## GEGEVEN MATERIAAL
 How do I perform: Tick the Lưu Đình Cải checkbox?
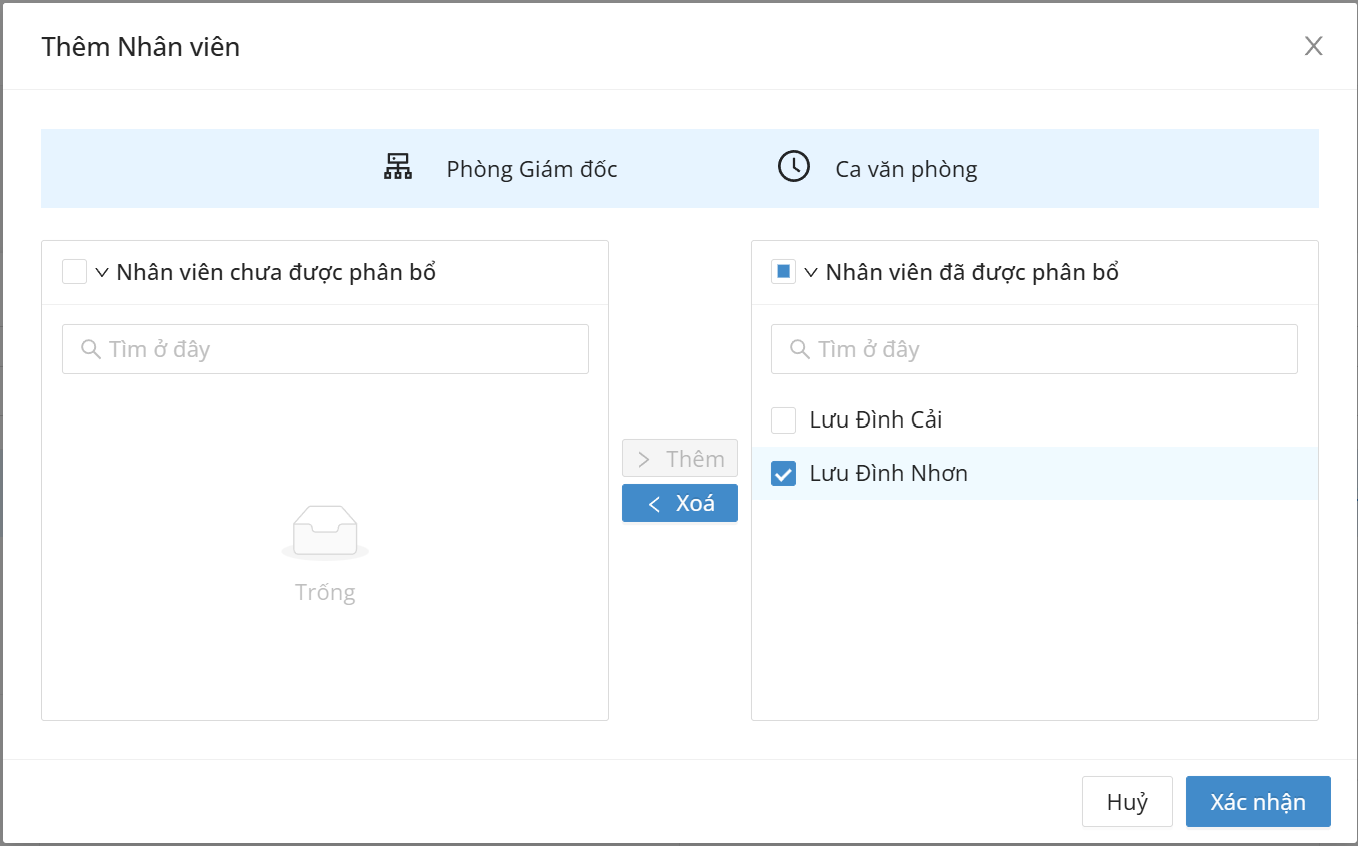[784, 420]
...
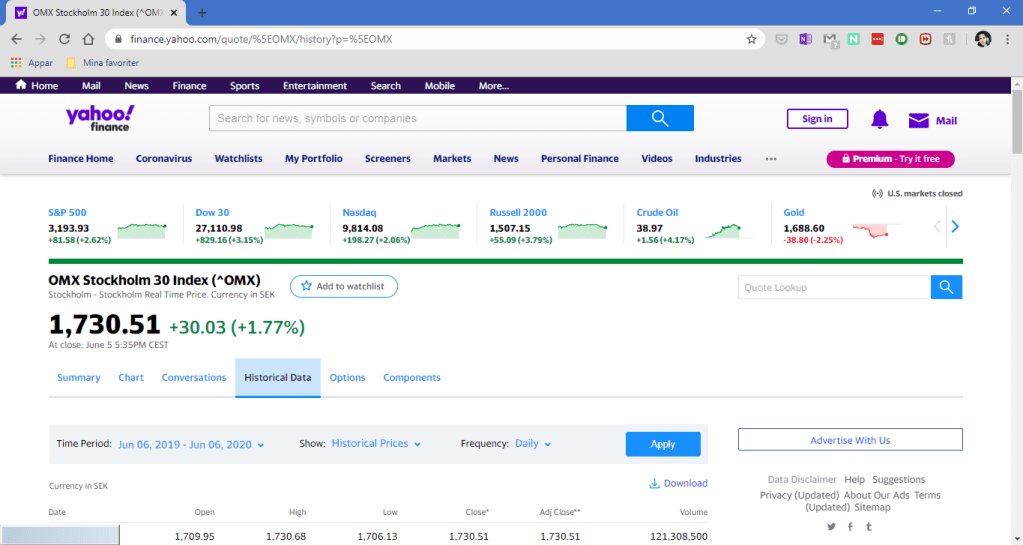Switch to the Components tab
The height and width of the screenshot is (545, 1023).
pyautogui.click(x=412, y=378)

## OPDRACHT
Verzamel uit de items hierboven alle regels waarin het woord "perform" staat, en neem ze letterlijk over.

## OPLOSSING
 How do I perform: Tick the Lưu Đình Cải checkbox?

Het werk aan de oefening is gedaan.